Existe, portanto, para que o lado hipossuficiente não padeça e, mais, se fortaleça no embate com o outro lado, detentor do poder, usurpador da mão-de-obra e cujo maior compromisso é maximizar a mais-valia, invariavelmente às custas do trabalho humano.
Eis, então, o espírito maior da greve: mais do que conter os desenfreados abusos dos donos do capital, exige a revisão dos seus lucros mediante a oferta de melhores condições de trabalho e de uma melhor repartição dos resultados.
É, assim, um constrangimento legal, moral, justo e fundamental à disposição dos trabalhadores para dignificar as relações sociais, não obstante se revele cada vez menos eficaz no ambiente pós-globalização.
Afinal, nas mais diversas atividades em que escasseiam peões e sobram bytes, os frutos da revolução industrial viraram sucata.
E, cada vez mais, parar de trabalhar não significa parar as máquinas.
Logo, as greves de hoje já não prejudicam tanto o patrão, como me lembrou o jornalista e geógrafo Wagner Aragão (o Macuco).
E, enquanto não se muda o “sistema” – e não se enxerga a insensatez da lógica deste sistema –, é preciso pensar e experimentar, a fim de se achar uma forma da união e da coletividade de trabalhadores efetivamente enfrentarem, como nas lutas grevistas pré-globalização, a mesquinhez e o individualismo dos donos do capital.
Entretanto, quando o negócio parte de trabalhadores do Estado, as condicionantes são outras.
E sobre este sentido axiológico é que me debruçava para tanto estranhar, numa ordem contraneoliberal, as greves da grande maioria dos servidores públicos, vez que vazio o antagonismo de fins e interesses e inexistente a exploração pelo máximo retorno.

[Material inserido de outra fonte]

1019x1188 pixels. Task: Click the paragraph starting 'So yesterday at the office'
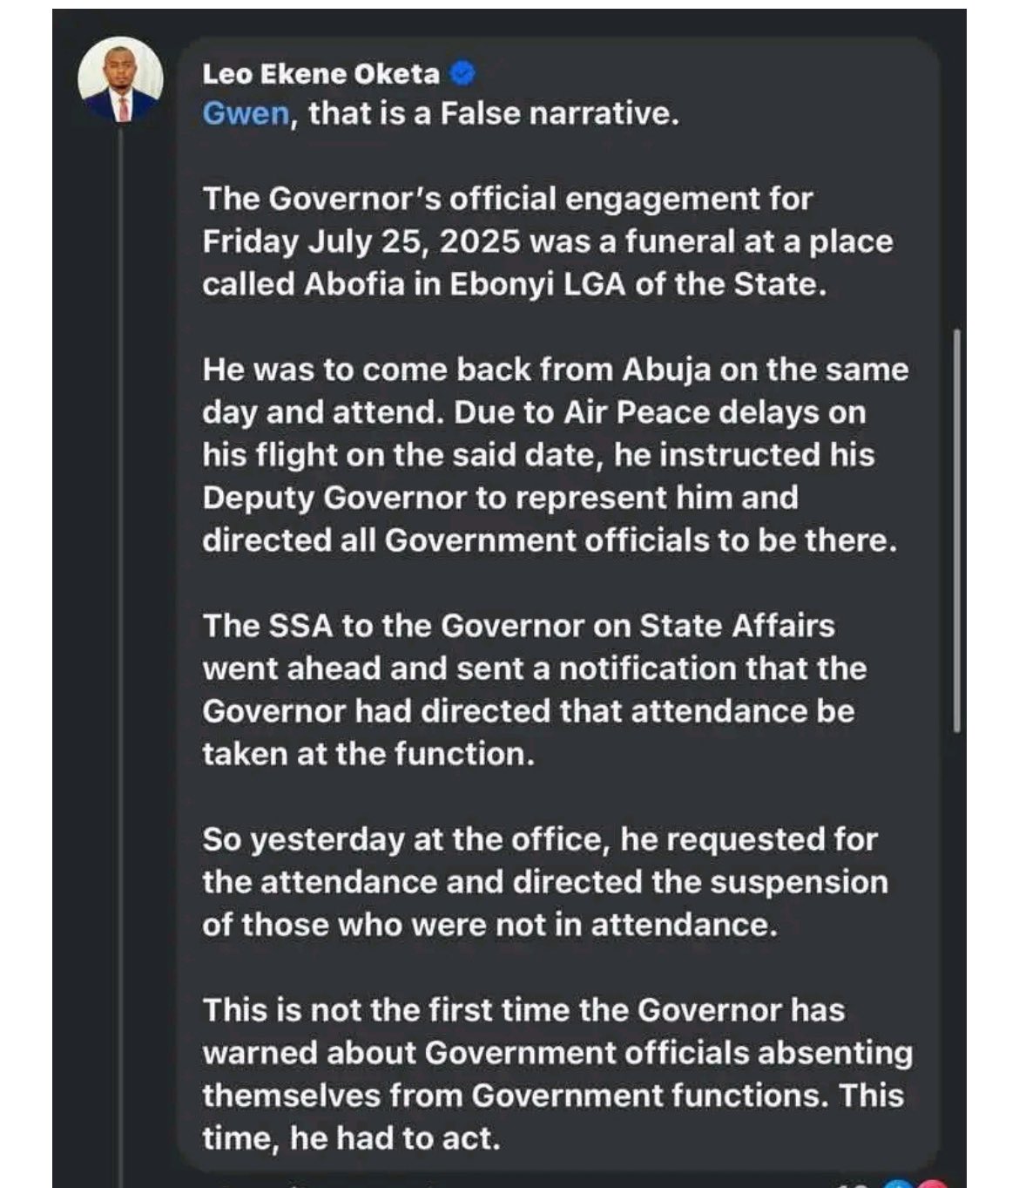pyautogui.click(x=544, y=881)
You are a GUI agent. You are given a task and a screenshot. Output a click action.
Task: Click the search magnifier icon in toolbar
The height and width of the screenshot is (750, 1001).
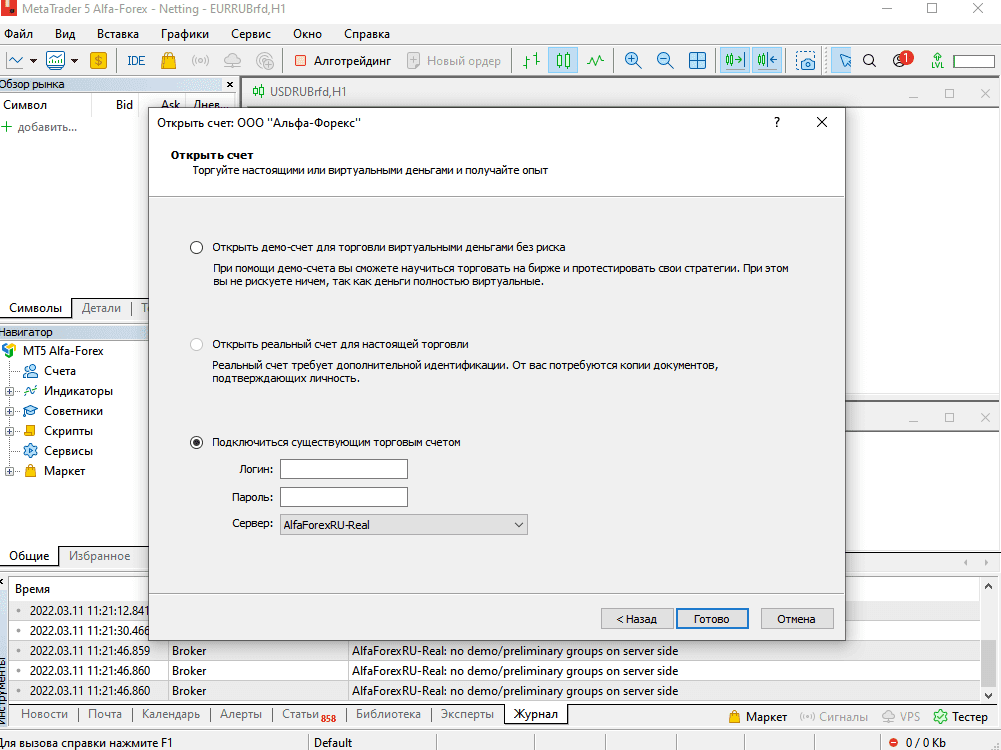(x=870, y=61)
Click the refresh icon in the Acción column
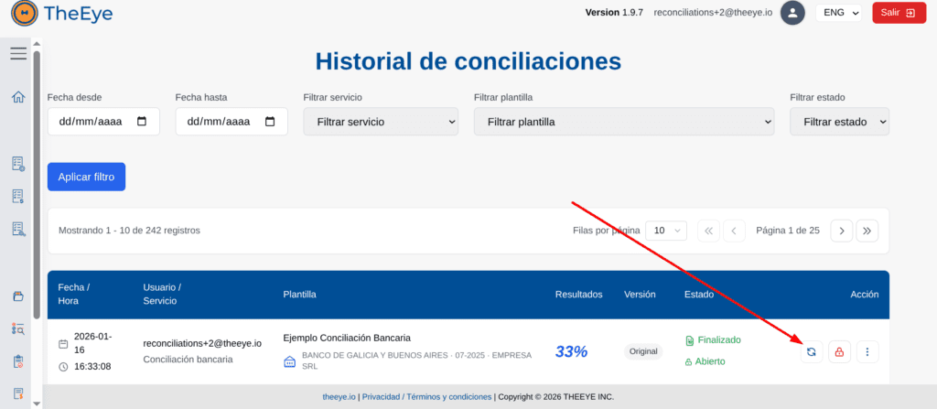The height and width of the screenshot is (409, 937). (x=811, y=351)
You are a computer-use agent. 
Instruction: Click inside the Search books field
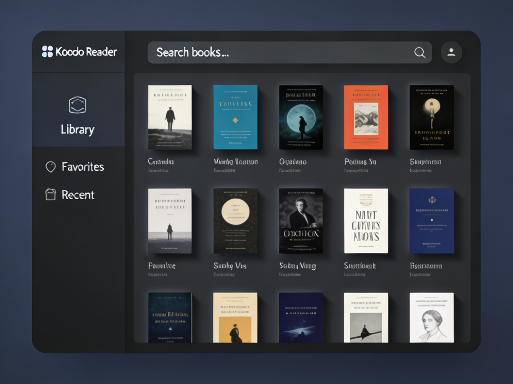260,52
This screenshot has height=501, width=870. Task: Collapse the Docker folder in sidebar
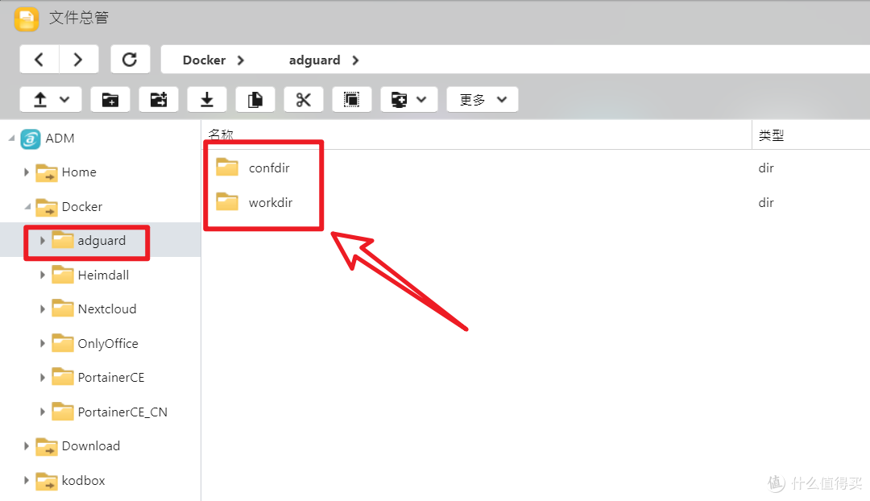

Razão pela qual em todos estes anos do PT no Governo -- ainda que num ambiente de "pacto social", no qual se manteve a estrutura político-econômica, não se atacou os privilégios históricos, não se expurgou os espectros do neoliberalismo e, ainda, não se resolveu o imenso descompasso entre os salários de diversos agentes públicos, tão elevados para certos feudos (Judiciário e certas carreiras do Executivo) e tão miseráveis para baixas castas (professores e policiais, em especial) --, ceder ou não ceder, atender ou não atender da melhor maneira financeira possível os trabalhadores da Administração Pública sempre exorbitaram o conflito entre capital e trabalho, entre lucro e bem-estar.
Logo, cruzar os braços nestes casos de governos populares e com políticas populistas -- cujo máximo apoio ao Estado e aos seus trabalhadores seria a via para construção, aplicação e realização do seu mandato --, nunca trouxe a razão de ser da greve e, por conseguinte, parece-me mais como uma chauvinista chantagem, própria para terrorismos eleitoreiros, para a preguiça luxuriosa de vários agentes (v. aqui) ou para palanque de servidores candidatos a mandatos políticos.

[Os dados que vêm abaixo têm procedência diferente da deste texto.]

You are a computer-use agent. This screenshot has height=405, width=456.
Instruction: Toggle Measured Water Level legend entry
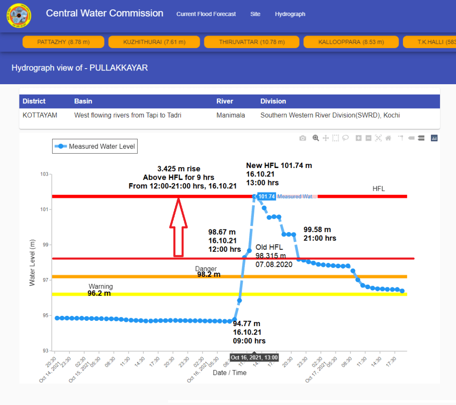click(95, 146)
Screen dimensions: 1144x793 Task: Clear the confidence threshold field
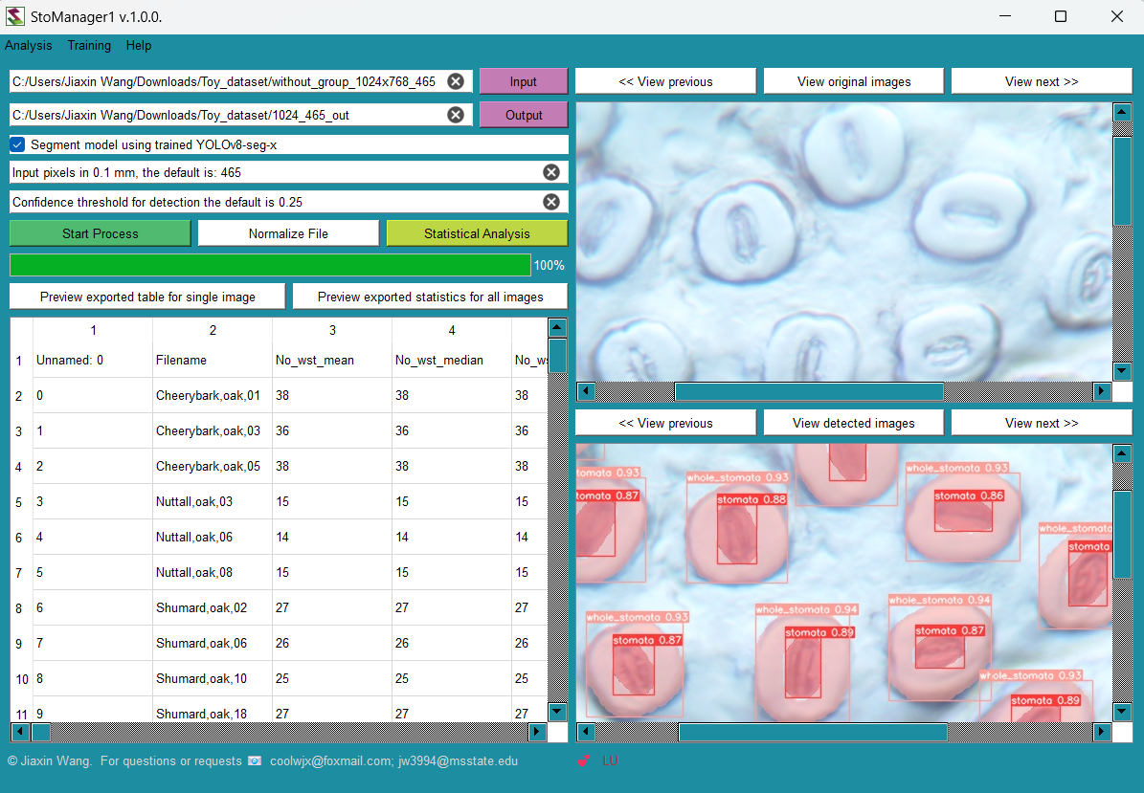pos(551,202)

Em suma, nos últimos doze anos a Place de Grève refutava as greves no setor público.
E disse sempre estive convicto, não obstante o tema mereça ir bem mais a fundo na reflexão, é claro.

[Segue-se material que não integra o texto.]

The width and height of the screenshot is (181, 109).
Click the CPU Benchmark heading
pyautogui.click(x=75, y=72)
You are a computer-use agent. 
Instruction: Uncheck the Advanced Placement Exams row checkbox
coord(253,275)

Entretanto, como encarar o espírito da greve num ambiente em que privilégios, propósitos e práticas já não mais se sustentam na valorização do serviço público e na realização das políticas públicas eleitas, e passam a se agarrar no velho mantra neoliberal de priscas eras tucanas, sob a ordem do príncipe FHC?
Como se disse aqui e aqui, a bússola de agora parece insistir em voltar-se para outros interesses, arrochando um lado para atender às vontades e à pressão de certos e exclusivos grupos.
O dinheiro público não dá em árvore, e como escolhas a toda hora são feitas, Dilma, sua equipe e suas alianças não têm titubeado em rearranjar o destino do capital, subjugando-se às cretinices da cartilha do mercado em detrimento do lado que a elegeu.
Tira-se das políticas sociais, tira-se dos trabalhadores, tira-se do serviço público, e dá-se à nobreza que se esbalda pelas PPPs, pelos grandes conglomerados e pelos casinos financeiros do mundo virtual.
Infelizmente, certas teses neoliberais, nomeadamente sob o famigerado tripé macroeconômico (superávit primário, câmbio flutuante e metas de inflação), tem jeitão de apetecer este Governo Dilma.
E aí, kafkaniana não seria mais a greve no setor público, mas a política deste Governo que, eleito para navegar à esquerda, insiste em derivar à direta.
E daquela convicção eis que hoje resta-me apenas a dúvida.